Бродяги, разумеется, тут же стали его уверять, что не верят в привидения, и он стал продолжать свой рассказ.
— Этот мой приятель был из хорошей семьи. Он учился в Упсале[3] и знал, стало быть, чуть больше, чем мы с вами. И могу вам сказать, что он сидел смирно в канун Нового года и не выпил ни капли спиртного, лишь потому, что боялся, как бы не ввязаться в драку, не попасть еще в какую-нибудь беду и не умереть в этот день. В любой другой день он бы этого не испугался. Ему страшно было лишь умереть под Новый год, не хотел, чтобы его заставили править телегой мертвецов.
— Телегой мертвецов? — ахнули бродяги.
Чтобы подзадорить их, долговязый нарочно спросил, желают ли они дослушать его рассказ до конца, сидя в таком мрачном месте, но они велели ему поскорее продолжать.

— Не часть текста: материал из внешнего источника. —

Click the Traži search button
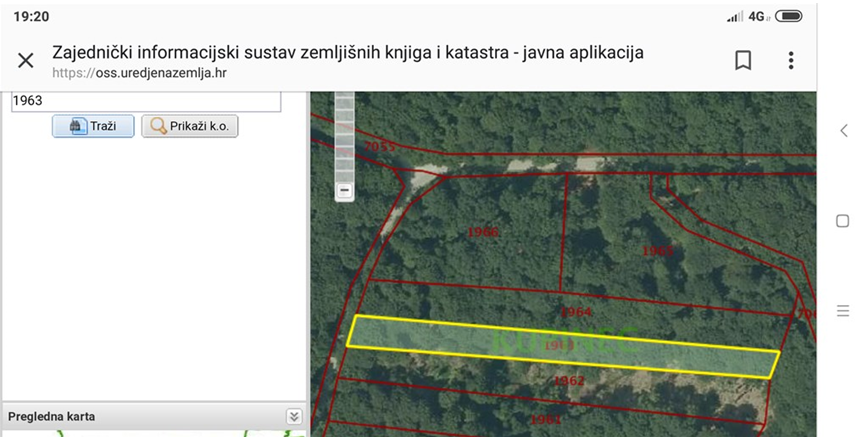The width and height of the screenshot is (868, 441). pyautogui.click(x=93, y=127)
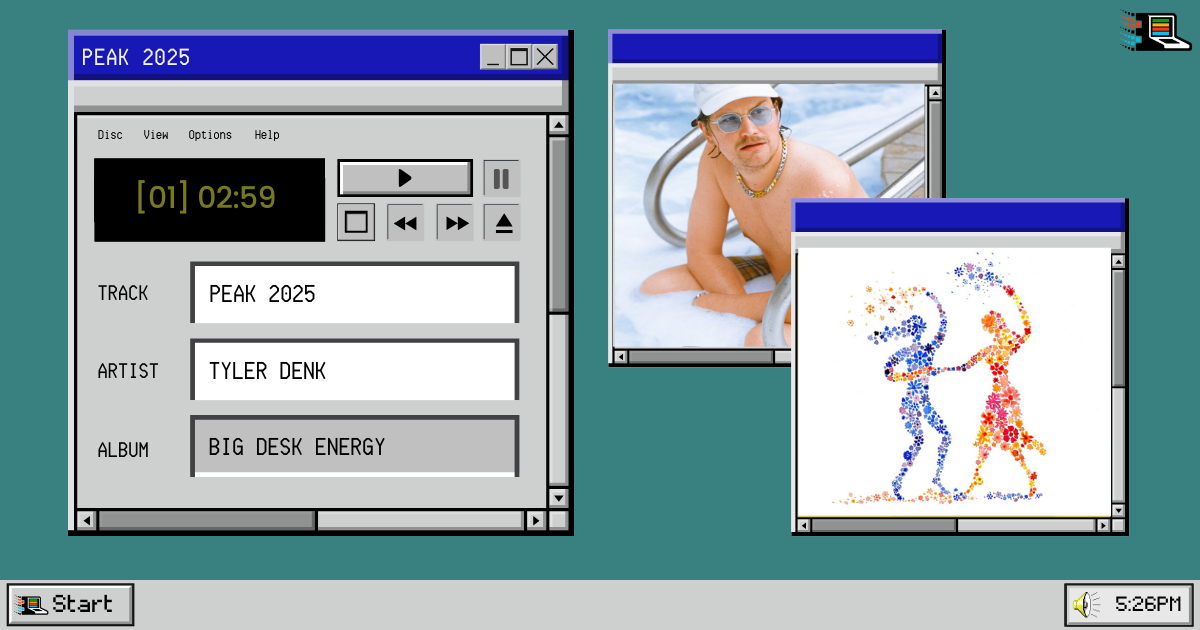
Task: Open the View menu
Action: (156, 135)
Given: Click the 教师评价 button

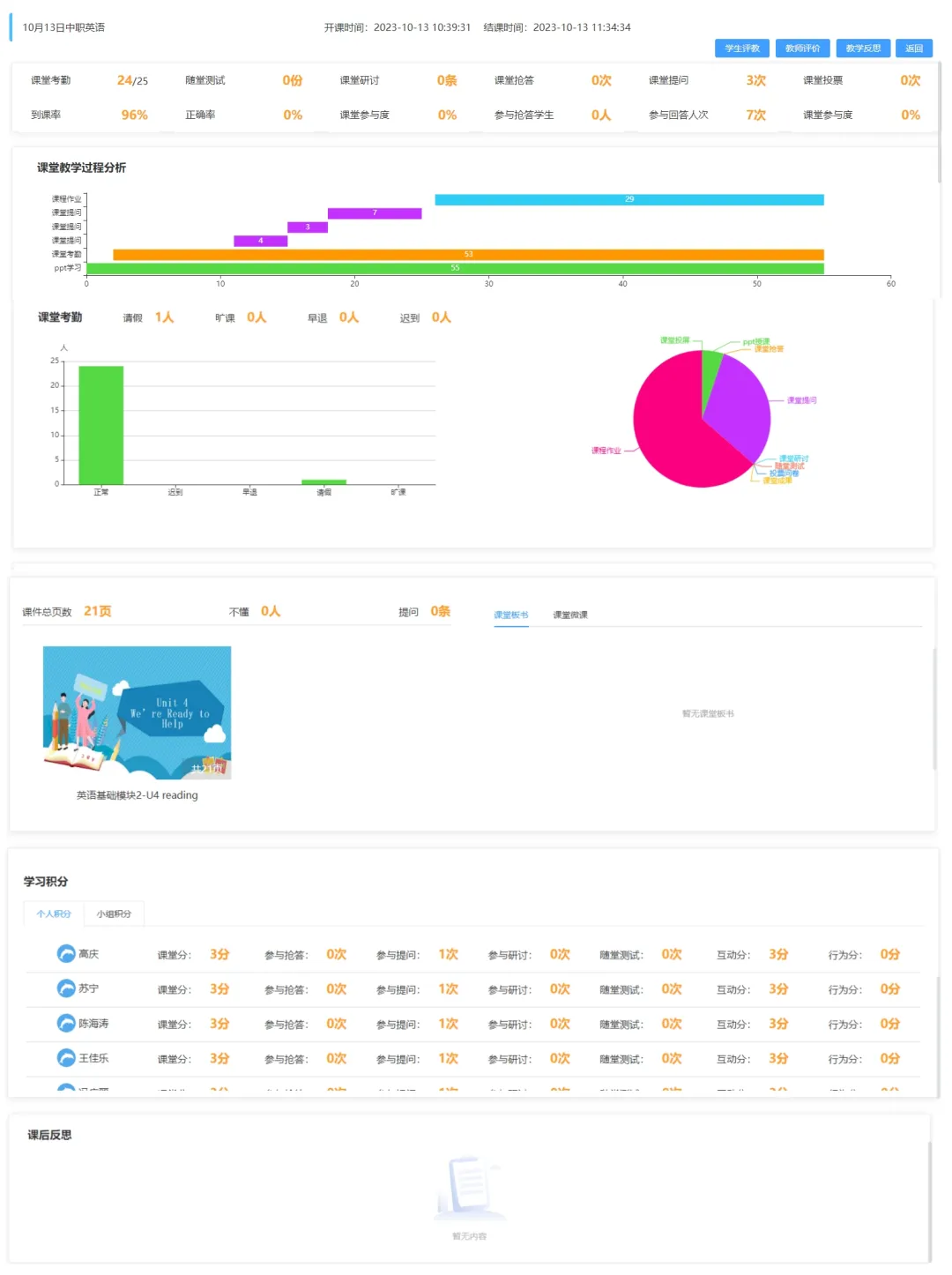Looking at the screenshot, I should pyautogui.click(x=802, y=48).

— Так вот, мой приятель точно уверил меня, что есть на свете старая-престарая телега, в которых крестьяне возят всякую всячину на рынок, только такая ветхая, какой на дороге не увидишь. Она до того замызгана глиной и грязью, что не разобрать, из чего она сделана. Ось треснута, обода разболтаны и дребезжат, колеса не смазаны с незапамятных времен и скрипят так, что можно спятить. Дно телеги прогнило, сиденье рваное, обшарпанное, половина спинки облучка оторвана. А тащит эту повозку древняя кляча, одноглазая и хромая, с поседевшей от старости гривой и хвостом. Лошадка эта до того тощая, что хребет у нее похож на полотно пилы, обтянутое кожей, а ребра пересчитать можно. Она неповоротлива, ленива и упряма, а тащится до того медленно, что дитя ползком обгонит. Упряжь у этой клячи потертая, истлевшая, все крючки и пряжки с нее отвалились, и теперь ее связывают обрывками бечевки да ивовыми прутьями. Латунные и серебряные украшения осыпались с нее все до одного, осталось лишь несколько реденьких грязных нитяных кистей, которые не украшают упряжь, а обезображивают ее. Вожжи у нее под стать упряжи, их так часто чинили, что остались лишь одни узлы, так что поправить их уж никак нельзя.